Here's a list of the main differences of what a type M has and a GTS-t doesn't.
The type M is basically a sport package for the Skyline (Short of the GTR of course).
It includes: a speed sensitve front spoiler (should go down at 60KPH, has a switch that you can make it go down when ever you want), has the 4 piston front brakes and 2 piston rears (You can tell by the Nissan lettering on the brakes, Standard GTS-t's have 2 piston fronts and 1 piston rears), comes with the 5 spoke 16 inch rims (If the center cap is still there it says developed "with Spartan Air"), as you mentioned the front bumper is different, and the steering wheel has a more sporty race like look to it. Really, that is about all that is different.

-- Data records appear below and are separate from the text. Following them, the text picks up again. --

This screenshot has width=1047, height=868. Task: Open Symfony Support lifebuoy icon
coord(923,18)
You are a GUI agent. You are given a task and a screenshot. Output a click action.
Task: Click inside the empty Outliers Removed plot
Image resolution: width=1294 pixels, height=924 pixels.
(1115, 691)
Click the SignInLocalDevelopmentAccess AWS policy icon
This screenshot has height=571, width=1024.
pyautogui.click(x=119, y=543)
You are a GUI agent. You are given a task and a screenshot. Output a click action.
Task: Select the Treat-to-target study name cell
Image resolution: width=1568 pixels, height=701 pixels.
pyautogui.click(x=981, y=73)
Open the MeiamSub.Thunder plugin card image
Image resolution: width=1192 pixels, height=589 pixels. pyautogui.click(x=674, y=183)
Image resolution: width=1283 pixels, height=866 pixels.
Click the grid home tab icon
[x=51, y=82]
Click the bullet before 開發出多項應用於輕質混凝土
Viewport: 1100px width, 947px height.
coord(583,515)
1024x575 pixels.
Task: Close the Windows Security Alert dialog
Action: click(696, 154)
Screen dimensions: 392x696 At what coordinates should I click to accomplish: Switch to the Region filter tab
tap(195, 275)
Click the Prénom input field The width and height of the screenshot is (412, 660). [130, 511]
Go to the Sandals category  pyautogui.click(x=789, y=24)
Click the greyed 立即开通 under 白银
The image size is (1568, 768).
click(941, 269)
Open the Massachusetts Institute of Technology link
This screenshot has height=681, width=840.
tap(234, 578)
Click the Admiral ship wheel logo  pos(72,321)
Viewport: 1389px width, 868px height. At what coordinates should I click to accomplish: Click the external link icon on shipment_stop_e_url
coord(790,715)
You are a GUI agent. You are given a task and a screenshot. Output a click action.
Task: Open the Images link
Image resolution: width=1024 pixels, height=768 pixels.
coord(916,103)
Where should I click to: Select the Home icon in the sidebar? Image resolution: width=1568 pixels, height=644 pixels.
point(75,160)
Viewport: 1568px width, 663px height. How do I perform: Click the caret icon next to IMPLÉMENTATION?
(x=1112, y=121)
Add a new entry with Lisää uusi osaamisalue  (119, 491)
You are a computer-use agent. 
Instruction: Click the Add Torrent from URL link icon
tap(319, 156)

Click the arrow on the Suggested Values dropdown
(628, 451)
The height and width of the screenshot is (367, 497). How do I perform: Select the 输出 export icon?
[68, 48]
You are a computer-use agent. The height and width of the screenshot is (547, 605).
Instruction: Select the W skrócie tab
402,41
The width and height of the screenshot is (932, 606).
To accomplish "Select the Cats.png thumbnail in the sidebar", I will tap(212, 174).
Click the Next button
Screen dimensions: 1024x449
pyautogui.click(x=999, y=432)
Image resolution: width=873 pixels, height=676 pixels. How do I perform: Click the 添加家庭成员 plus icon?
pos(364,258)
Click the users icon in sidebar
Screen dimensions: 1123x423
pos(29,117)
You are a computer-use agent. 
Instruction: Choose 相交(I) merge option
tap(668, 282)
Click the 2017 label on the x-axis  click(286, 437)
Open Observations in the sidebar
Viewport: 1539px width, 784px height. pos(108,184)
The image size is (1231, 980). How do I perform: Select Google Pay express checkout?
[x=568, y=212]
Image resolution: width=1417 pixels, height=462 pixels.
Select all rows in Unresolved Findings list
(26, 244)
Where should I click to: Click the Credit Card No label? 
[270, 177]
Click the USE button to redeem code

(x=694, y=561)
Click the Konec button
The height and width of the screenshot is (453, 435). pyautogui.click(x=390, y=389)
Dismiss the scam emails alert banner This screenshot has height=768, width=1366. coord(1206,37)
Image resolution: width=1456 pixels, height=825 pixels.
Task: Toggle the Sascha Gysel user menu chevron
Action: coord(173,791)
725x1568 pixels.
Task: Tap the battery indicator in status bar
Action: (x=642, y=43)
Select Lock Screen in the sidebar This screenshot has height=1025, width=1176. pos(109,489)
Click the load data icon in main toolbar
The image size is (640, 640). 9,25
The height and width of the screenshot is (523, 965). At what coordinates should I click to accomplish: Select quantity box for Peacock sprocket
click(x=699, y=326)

As far as the LSD (Limited Slip Differental) which allows traction to go to both of the rear wheels instead of just one... I don't think that was strickly kept to the type M (Although it is standard on it), I know it was at least an option on even the non-turbo GTS's along with the GTS-t, GTS-25 and on the GTS-4 it was also standard.
You can check on the rear differental housing to see if it has the Limited Slip. On the back left side (upper portion) it should have a sticker that says 'vLSD' which stands for Viscous LSD (the type of LSD, uses fluid pressure to transfer power to the other wheel).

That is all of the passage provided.